Report only the number of lines in the following entries where the word "will" occurs.

▸ Source information
↓
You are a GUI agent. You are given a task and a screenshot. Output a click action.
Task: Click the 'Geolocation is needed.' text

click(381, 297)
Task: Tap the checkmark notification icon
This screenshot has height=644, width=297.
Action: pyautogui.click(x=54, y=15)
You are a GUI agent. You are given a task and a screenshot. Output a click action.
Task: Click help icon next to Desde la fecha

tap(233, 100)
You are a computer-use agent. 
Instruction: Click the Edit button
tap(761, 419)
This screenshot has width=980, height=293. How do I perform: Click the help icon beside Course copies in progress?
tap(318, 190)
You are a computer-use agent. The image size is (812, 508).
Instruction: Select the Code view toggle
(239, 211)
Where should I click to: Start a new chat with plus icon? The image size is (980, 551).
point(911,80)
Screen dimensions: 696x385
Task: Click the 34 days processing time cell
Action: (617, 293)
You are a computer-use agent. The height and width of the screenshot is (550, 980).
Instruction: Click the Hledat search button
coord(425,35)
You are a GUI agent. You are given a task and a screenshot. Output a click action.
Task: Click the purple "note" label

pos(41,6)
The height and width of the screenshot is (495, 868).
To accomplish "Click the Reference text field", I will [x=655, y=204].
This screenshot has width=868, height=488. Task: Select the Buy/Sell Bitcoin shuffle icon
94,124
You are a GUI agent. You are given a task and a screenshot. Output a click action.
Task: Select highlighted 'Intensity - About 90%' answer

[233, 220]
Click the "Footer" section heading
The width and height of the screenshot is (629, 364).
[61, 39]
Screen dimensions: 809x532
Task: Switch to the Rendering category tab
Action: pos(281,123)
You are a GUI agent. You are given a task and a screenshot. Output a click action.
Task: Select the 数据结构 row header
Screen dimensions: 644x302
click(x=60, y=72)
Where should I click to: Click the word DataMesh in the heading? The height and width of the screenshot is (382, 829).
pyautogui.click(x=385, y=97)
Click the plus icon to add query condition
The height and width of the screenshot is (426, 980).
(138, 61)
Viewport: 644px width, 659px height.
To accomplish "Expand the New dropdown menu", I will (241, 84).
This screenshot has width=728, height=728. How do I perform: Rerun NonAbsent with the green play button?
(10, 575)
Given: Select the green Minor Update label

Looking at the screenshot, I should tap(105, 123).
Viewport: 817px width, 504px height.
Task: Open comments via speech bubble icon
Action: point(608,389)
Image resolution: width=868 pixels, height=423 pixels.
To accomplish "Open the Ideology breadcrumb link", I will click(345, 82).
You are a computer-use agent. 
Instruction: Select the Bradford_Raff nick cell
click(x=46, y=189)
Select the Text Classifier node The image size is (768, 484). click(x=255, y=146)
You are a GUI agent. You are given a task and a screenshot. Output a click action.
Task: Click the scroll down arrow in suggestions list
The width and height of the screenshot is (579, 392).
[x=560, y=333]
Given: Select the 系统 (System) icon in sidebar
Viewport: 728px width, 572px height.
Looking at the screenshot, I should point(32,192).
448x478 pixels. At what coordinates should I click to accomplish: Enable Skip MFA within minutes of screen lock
↑
▸ Result for this task
3